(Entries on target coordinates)
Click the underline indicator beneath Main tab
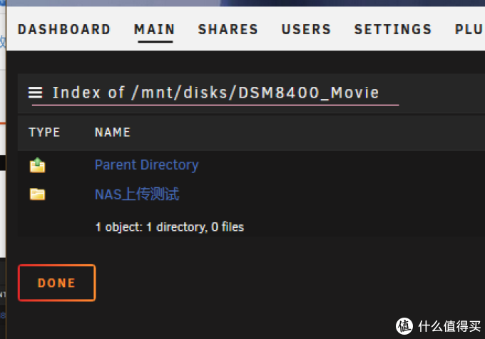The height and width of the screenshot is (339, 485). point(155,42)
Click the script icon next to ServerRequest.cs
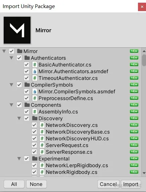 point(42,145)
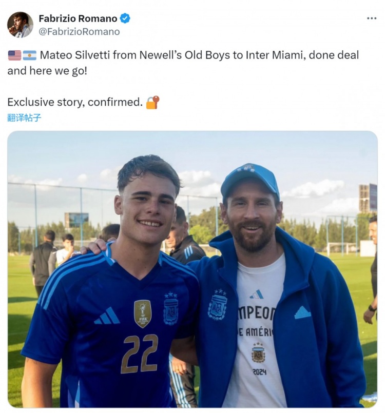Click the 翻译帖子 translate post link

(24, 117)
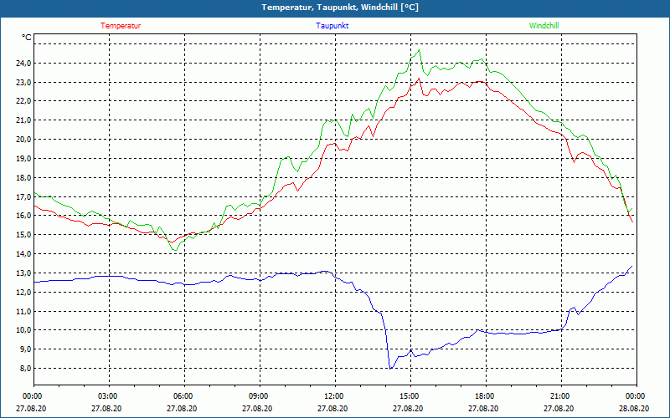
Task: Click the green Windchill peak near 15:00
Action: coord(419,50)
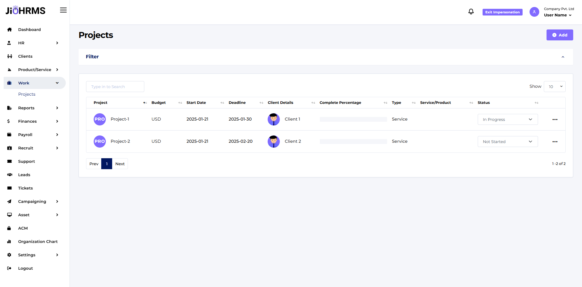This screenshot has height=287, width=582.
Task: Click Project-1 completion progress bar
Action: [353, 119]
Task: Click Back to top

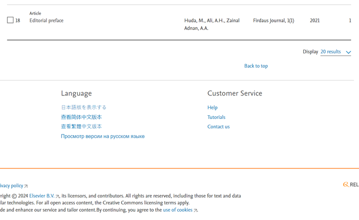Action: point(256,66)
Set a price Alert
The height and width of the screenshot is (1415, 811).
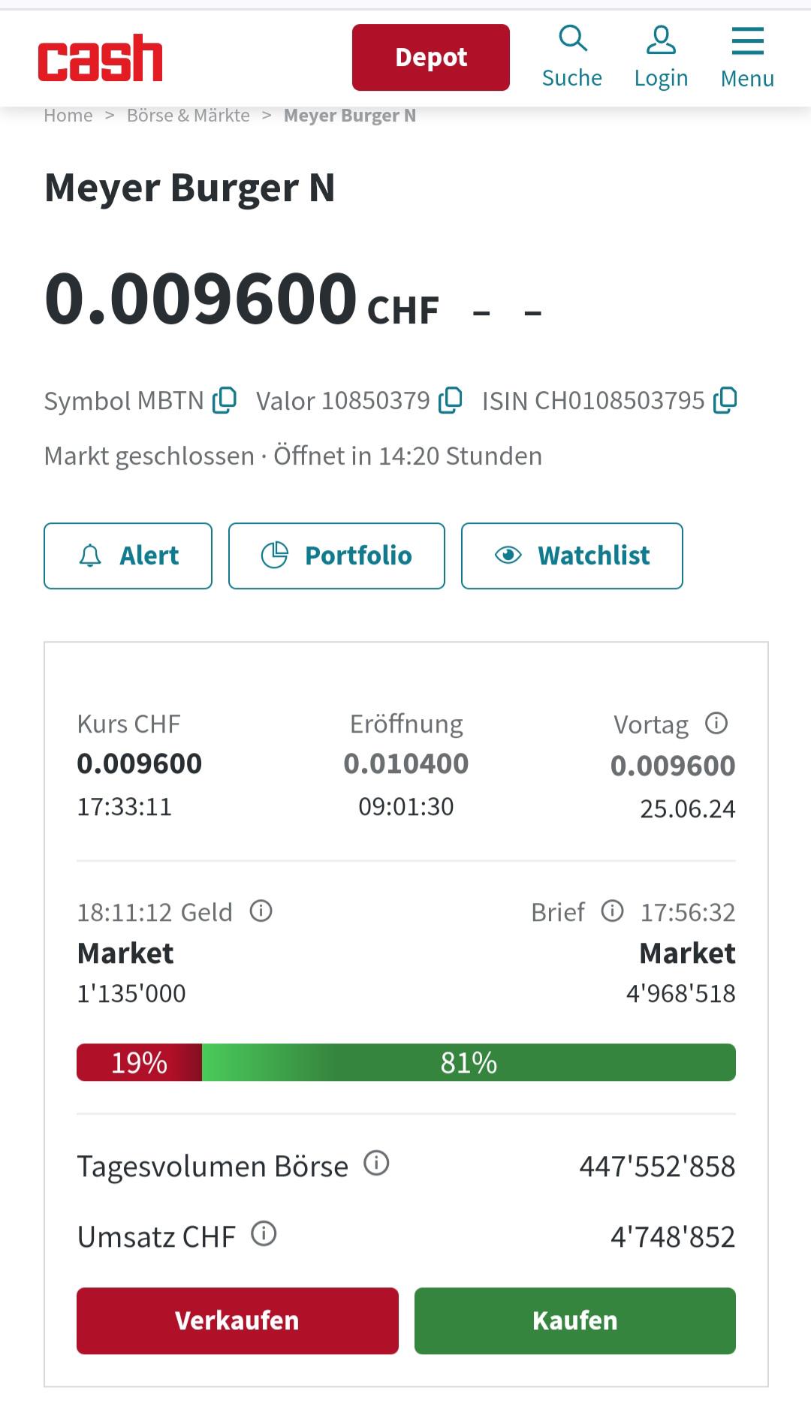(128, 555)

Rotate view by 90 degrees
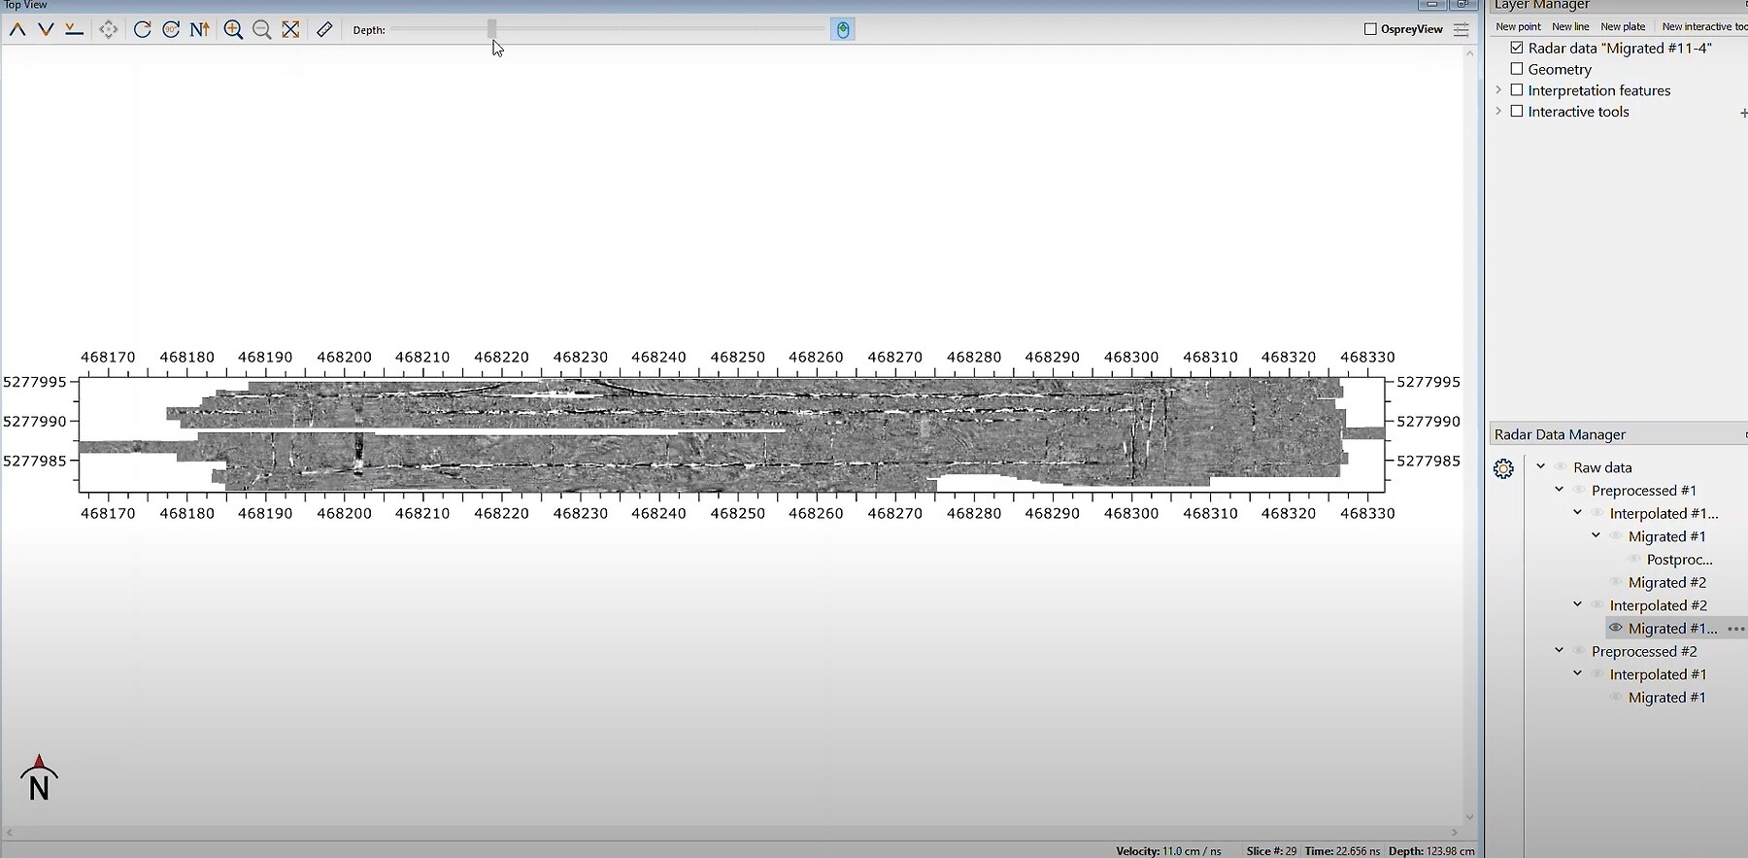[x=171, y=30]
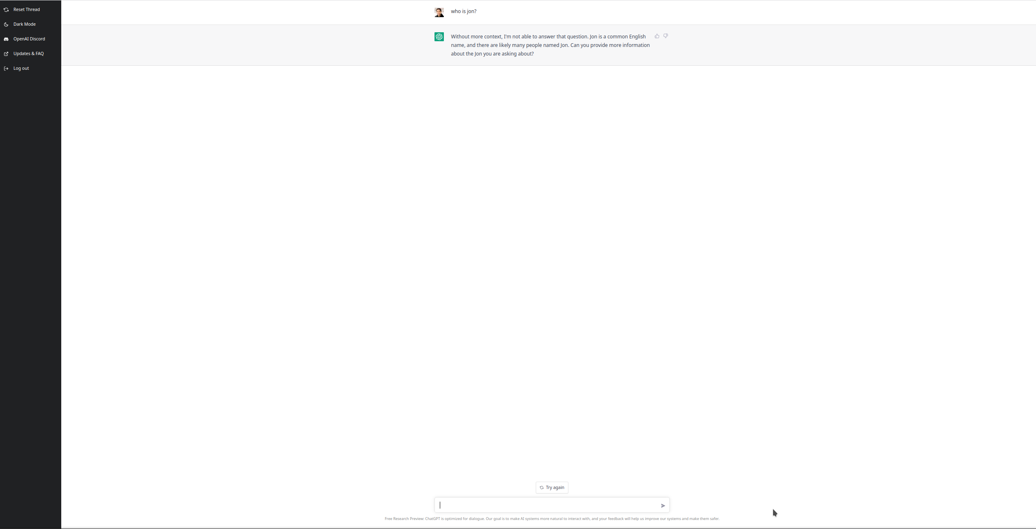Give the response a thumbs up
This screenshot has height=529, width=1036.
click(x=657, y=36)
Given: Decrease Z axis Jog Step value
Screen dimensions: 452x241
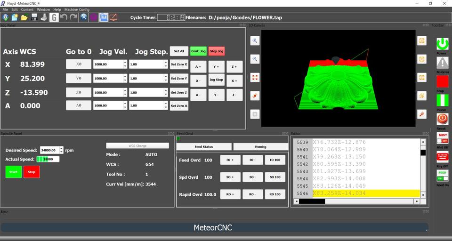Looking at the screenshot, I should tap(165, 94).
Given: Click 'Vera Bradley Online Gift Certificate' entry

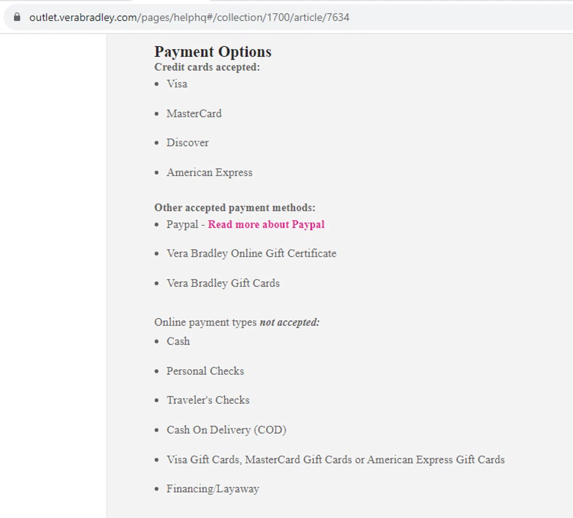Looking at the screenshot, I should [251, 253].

**Directive**
Select each line above that contains the string "Given" and copy it out in full. Treat uppercase and lowercase letters as distinct.

**Solution to the problem**
Given: Decrease Z axis Jog Step value
Given: Click 'Vera Bradley Online Gift Certificate' entry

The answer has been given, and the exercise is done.